I'm aware that for non-refined oils which are valued for taste, such as olive oil, then the answer is obvious - different olive oils give very different taste, and usually the higher the price the better the quality. As canola oil should (theoretically) be more or less tasteless, I'm wondering if this is still the case.

5 Answers 5


In practice, the major refined oils are commodity products, and the two different brands may even come from the same factory, but with different labels applied.

Still, it is possible that they are from different producers, and have a different quality standard of refining applied; one may be more aromatic than the other (which is a defect in a refined neutral oil).

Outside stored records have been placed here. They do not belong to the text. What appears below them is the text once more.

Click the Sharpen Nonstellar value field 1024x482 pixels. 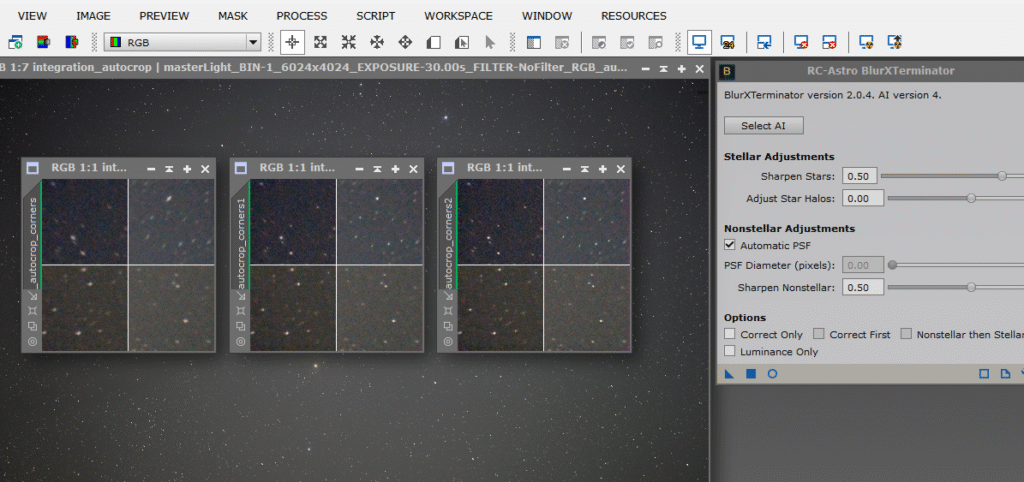point(862,288)
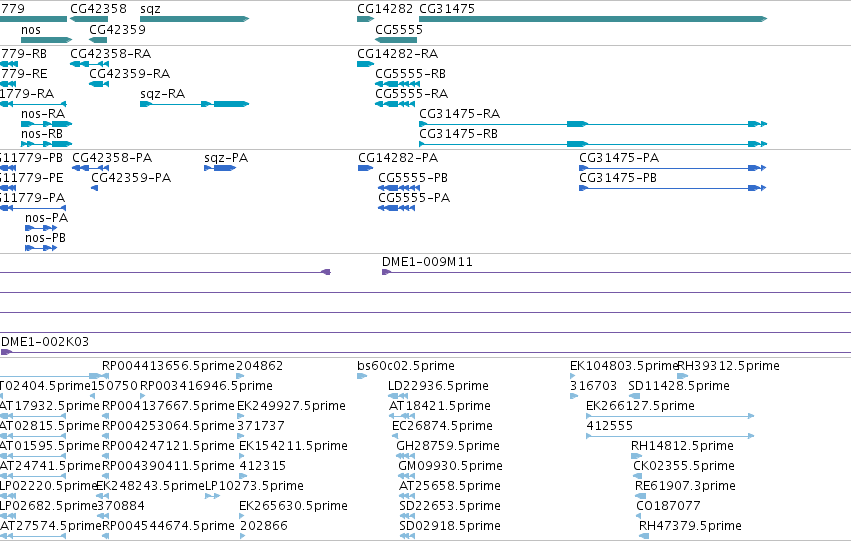Click the RH14812.5prime EST glyph

[636, 456]
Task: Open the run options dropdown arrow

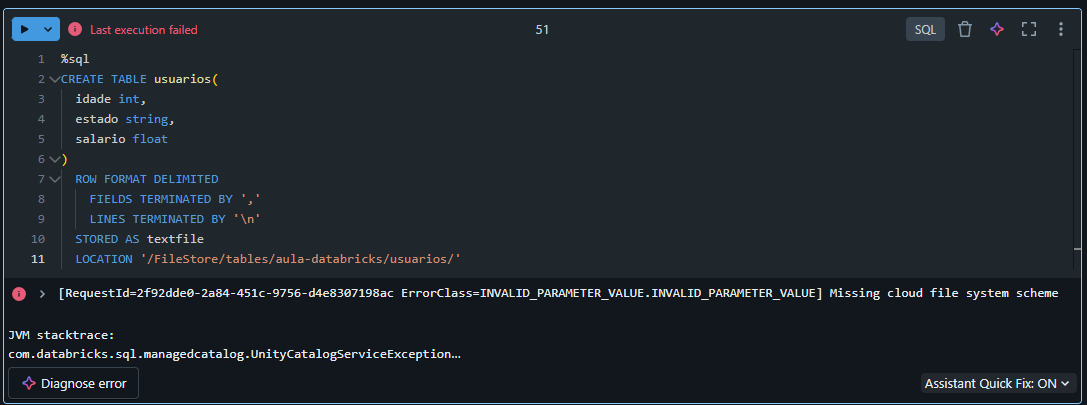Action: click(x=48, y=29)
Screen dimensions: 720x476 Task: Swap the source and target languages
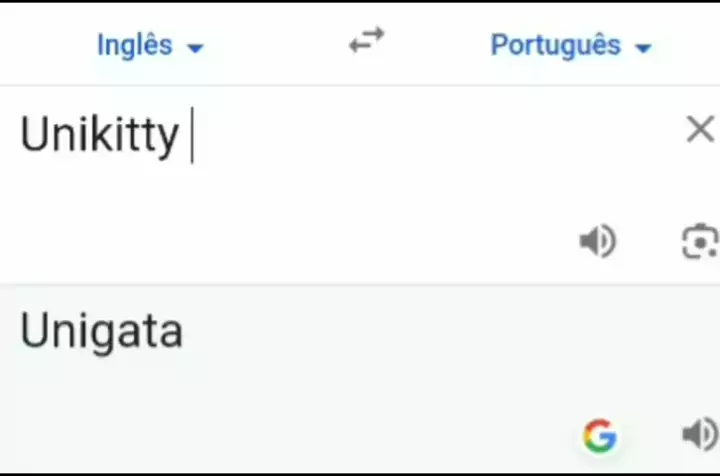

The only way to know for sure is to try the less expensive brand. If it has no off-putting aroma, you have a good value.

  • 1
    @saj14jaj is right, different brands frequently sell the same product for significantly different prices, the more upmarket brand doesn't want to undermine it's branding by selling it cheaply. I've even heard of one case where the product in a supermarket's value jar was the same think as their premium quality range, just with different labels and one had 3 times the price! With canola oil there may be differences in processing or filtering but nothing would make it worth much more than the other.
    – GdD
    Commented Jan 12, 2014 at 17:54

There are differences between oils. Depending on what quality seeds were sources, how they were stored and handled, and what process was used, there will be a difference in

  • how easily they turn rancid
  • whether there is residual taste, either from the plant itself or from chemical catalysts added during processing. I had sunflower oil once which was sold as refined, and couldn't use it for baking at all, because it had a really strong sunflower flavor.
  • how much it sprays during frying
  • the proportions of different types of fatty acids and micronutrients

I have read test reports on oils, which found differences in the above, and also gave notes on things like suitability of the packaging (one plastic bottle leaked a lot, and generally you want dark bottles because oil gets sooner rancid when exposed to light) and proper labelling.

So it matters which brand you buy. But at least in this one test, the quality of the oil was not correlated with price. The best oils were from all price ranges, as were the worst ones. So you have to find a good brand and stick with it. It is not even good enough to rely on such tests, because they only take a sample once, and brands change seed sources and possibly other variables over the years.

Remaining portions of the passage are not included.